1 The climate forecast
How can scientists predict climate change in a hundred years, when they can’t even predict the weather next week? The answer will hopefully become clear in Activity 1.
Activity 1 Heads or tails?
Find a coin and a volunteer.
Ask your volunteer to toss the coin six times in a row. But before they start, ask them to write down a prediction for what the results will be: for example, ‘heads, tails, heads, tails, tails, heads’.
Were they right?
Chances are they were not! In fact, your volunteer had only a 1.6% chance of getting it right (0.5 multiplied by itself six times).
Now do the same again but ask your volunteer to make a different prediction: to write down how many heads there will be out of the six coin tosses.
Do they get this prediction right? If so, can you explain why this might be?
They are much more likely to get this right. This is because they are predicting the average frequency of heads over six coin tosses rather than making six separate predictions for each individual coin toss.

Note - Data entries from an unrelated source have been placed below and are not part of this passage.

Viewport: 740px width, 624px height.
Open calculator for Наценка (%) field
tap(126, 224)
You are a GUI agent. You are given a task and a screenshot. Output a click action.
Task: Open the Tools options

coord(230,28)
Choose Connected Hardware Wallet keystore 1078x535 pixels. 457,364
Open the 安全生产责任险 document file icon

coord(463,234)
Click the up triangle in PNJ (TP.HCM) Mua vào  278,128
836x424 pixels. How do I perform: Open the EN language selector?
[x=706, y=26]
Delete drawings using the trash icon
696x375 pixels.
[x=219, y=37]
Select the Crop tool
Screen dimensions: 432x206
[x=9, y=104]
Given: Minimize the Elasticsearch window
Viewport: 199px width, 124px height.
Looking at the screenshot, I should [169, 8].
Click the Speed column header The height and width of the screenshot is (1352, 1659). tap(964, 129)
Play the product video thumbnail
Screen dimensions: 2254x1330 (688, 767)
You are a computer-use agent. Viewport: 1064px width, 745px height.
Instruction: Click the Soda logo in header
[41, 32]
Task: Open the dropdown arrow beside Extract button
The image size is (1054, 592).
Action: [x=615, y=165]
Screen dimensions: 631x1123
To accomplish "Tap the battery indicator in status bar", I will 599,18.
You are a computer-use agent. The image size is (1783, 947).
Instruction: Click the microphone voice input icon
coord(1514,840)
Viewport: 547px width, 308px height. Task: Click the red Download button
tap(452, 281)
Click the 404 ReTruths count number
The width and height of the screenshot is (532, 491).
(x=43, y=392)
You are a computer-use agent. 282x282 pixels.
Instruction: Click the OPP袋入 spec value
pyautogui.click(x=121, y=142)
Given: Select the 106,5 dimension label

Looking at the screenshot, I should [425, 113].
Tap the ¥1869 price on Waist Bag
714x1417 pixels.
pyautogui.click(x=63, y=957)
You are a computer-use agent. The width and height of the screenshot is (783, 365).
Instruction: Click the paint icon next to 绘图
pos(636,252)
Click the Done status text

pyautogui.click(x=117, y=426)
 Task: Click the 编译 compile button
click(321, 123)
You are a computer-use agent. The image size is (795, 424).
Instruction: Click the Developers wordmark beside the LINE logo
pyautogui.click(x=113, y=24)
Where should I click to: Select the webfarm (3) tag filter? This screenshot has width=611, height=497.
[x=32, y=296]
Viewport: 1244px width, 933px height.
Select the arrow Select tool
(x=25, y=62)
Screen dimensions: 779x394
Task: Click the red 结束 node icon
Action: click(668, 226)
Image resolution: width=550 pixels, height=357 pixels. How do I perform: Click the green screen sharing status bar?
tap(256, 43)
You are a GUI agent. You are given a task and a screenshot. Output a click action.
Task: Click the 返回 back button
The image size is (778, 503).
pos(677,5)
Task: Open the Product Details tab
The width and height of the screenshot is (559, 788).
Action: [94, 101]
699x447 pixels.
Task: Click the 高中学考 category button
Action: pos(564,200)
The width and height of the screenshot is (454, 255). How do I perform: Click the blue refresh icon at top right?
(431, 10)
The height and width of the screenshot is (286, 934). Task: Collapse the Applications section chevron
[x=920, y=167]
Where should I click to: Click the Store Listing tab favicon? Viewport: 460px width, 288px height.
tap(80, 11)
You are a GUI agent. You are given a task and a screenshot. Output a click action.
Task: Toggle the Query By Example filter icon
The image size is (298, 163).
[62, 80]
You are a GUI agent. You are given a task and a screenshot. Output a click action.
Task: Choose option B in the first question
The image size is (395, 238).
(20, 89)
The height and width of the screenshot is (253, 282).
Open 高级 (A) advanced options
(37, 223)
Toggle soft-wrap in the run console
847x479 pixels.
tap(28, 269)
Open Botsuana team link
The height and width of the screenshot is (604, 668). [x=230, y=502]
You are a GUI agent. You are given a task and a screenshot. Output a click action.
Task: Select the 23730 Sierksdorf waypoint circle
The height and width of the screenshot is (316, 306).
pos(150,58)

Does each type of prediction become easier or harder if you do the same activity with a larger number of coin tosses?
As the number of coin tosses increases, it becomes harder to predict the sequence of coins and easier to predict the fraction that are heads. The random fluctuations of a coin toss are ironed out the more times you try, so the average fraction of heads becomes closer to 50%.
Which of these is more like predicting weather, and which more like predicting climate, and why?
The first of these is like predicting weather because the sequence of specific coin tosses is analogous to a sequence of day-by-day events. The second is like predicting climate because the frequency of heads is analogous to the frequency of different types of weather.
However, predicting climate is – in one important sense – harder than predicting the statistics of coin tosses. In the coin toss activity, everything about the environment stays the same each time. This is why it becomes easier to predict the average number of heads as the sequence of coins becomes longer. In the real world, both human-caused and natural forcings will continue to change. This makes future climate harder to predict.
But the overall principle is similar – weather is a sequence of days and climate is a distribution of those days. This is an example of how the statistical definition of climate that you saw in Session 1 can contribute to confusion about how scientists predict it.